Medical Abortion
Medical abortion is suitable for pregnancies up to nine weeks’ gestation. In September of 2000 the Federal Drug Administration (FDA) approved the use of the drug mifepristone (brand name Mifeprex®) for medical abortion in the USA. Our practice conducted the clinical trials which provided the data and led to the FDA approval of this medicine. (Refer to published articles in JAMA and J Fam Pract.) Our experience and success with this method of abortion is unmatched anywhere in the country.
The Procedure
First, there is a thorough discussion and review of your medical history. An ultrasound exam is then performed transvaginally. Ultrasound is essential for dating the pregnancy. When we know exactly how far along the pregnancy is, the various options can be discussed. A consent form is reviewed and signed. Then the patient takes a single mifepristone pill by mouth, given to her by the clinician in the office. Mifepristone is an anti-hormone, which works by counteracting the effect of the hormone progesterone. It prepares the uterine lining to respond to the misoprostol (second medication). Mifepristone generally has no side effects. Women may go about all their usual activities including work, school, or exercise. Occasionally, some bleeding may occur before the woman has a chance to use the second medication. This does not indicate a problem.

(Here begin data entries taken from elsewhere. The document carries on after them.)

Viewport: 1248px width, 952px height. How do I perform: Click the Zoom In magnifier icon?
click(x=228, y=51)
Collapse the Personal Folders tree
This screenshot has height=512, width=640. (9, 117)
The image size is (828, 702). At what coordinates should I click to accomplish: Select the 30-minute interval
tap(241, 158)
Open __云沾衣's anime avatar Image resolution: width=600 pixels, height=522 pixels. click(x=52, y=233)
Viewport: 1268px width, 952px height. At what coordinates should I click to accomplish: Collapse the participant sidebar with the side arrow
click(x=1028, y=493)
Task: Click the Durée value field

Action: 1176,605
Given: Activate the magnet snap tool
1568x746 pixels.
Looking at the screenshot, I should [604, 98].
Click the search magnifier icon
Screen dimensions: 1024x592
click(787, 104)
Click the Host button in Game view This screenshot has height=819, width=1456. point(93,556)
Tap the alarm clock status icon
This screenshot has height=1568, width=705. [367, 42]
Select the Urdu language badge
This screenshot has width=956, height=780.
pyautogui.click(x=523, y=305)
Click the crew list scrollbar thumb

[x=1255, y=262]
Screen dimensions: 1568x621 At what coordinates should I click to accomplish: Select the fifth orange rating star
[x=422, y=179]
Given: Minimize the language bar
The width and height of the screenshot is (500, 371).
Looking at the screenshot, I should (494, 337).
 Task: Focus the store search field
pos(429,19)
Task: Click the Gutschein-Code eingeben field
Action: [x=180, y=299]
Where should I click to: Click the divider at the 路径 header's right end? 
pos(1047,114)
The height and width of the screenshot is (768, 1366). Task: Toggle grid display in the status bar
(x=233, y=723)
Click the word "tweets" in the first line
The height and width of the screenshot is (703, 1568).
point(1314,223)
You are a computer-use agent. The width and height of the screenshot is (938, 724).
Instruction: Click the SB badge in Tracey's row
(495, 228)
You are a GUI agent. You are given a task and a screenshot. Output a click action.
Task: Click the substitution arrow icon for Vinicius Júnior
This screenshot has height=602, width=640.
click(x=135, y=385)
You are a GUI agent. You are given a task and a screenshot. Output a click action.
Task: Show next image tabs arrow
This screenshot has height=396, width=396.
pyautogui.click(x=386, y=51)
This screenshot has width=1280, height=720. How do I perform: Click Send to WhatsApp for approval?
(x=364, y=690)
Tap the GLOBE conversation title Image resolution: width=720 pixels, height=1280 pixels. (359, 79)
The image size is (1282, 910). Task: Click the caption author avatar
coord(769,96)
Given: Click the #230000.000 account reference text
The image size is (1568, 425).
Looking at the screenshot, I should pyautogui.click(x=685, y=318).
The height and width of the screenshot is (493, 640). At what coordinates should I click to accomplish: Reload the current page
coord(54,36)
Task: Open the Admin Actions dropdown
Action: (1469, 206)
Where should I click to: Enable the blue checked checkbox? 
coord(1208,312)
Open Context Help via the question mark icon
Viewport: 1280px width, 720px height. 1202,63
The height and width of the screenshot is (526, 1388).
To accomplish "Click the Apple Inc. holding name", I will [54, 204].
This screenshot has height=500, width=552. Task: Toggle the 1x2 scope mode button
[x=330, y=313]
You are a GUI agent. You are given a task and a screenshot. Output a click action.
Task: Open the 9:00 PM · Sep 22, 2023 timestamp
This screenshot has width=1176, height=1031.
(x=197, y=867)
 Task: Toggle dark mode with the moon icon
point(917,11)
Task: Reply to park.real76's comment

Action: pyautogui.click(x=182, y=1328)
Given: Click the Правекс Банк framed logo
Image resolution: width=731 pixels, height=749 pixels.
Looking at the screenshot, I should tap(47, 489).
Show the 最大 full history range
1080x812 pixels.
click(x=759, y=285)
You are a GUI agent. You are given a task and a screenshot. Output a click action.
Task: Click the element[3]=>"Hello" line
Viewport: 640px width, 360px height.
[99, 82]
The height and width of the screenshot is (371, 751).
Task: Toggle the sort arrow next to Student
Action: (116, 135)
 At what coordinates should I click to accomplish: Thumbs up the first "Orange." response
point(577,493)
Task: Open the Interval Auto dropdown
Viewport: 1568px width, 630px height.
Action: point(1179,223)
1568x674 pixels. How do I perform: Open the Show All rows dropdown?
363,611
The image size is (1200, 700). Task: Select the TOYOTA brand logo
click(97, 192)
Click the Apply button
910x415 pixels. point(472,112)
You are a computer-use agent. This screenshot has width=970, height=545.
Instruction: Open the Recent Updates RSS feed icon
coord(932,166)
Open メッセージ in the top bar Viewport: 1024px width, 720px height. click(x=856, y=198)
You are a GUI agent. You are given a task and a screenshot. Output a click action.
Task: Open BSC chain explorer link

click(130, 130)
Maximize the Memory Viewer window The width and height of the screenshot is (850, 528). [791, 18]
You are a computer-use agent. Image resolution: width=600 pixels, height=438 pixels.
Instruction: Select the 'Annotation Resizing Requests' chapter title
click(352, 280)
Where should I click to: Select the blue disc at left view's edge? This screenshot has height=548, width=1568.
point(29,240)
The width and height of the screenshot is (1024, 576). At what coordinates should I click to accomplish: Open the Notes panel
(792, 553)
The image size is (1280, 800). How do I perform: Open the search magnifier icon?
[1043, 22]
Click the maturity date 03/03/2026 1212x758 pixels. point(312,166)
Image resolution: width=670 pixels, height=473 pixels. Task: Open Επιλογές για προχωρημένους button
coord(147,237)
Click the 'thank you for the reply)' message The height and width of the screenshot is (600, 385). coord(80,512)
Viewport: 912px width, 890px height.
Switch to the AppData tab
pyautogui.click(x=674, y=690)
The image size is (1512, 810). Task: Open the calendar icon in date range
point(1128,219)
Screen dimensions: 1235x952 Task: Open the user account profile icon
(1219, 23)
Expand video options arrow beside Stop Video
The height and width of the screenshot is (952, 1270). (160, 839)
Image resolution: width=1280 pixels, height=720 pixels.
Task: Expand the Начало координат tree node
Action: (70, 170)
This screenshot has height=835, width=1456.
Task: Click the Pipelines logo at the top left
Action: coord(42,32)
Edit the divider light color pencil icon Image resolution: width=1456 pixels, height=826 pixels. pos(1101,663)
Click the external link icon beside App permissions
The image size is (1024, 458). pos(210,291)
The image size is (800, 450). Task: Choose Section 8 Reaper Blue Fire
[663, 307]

From 24 to 72 hours later, the patient inserts four small tablets of misoprostol into her vagina. This medication has the effect of causing the uterus to cramp and the cervix to dilate. If a woman is unable to insert the misoprostol tablets herself, she has the option to return to our office and the clinician will place this medication for her. Cramping and bleeding usually begin after the insertion of the misoprostol. A few women experience some side effects of misoprostol which may include nausea, vomiting, diarrhea, or fever. The clinician provides a prescription for cramping or discomfort. This is because the over-the-counter products such as Ibuprofen (Advil, Motrin), Aleve, or aspirin, will counteract the action of the misoprostol.
The uterus then passes blood and tissue. The cramping and bleeding usually last between one and ten hours. However, only a portion of this time has pronounced bleeding and cramping. During that time, it is advisable to take the pain medicine prescription provided by our clinician. The cramping and bleeding will eventually subside.
A very important part of the procedure is the follow-up ultrasound. This is performed one to two weeks after the procedure, and is the only way to be completely sure that the procedure has worked. It is essential that women return for their follow-up ultrasound!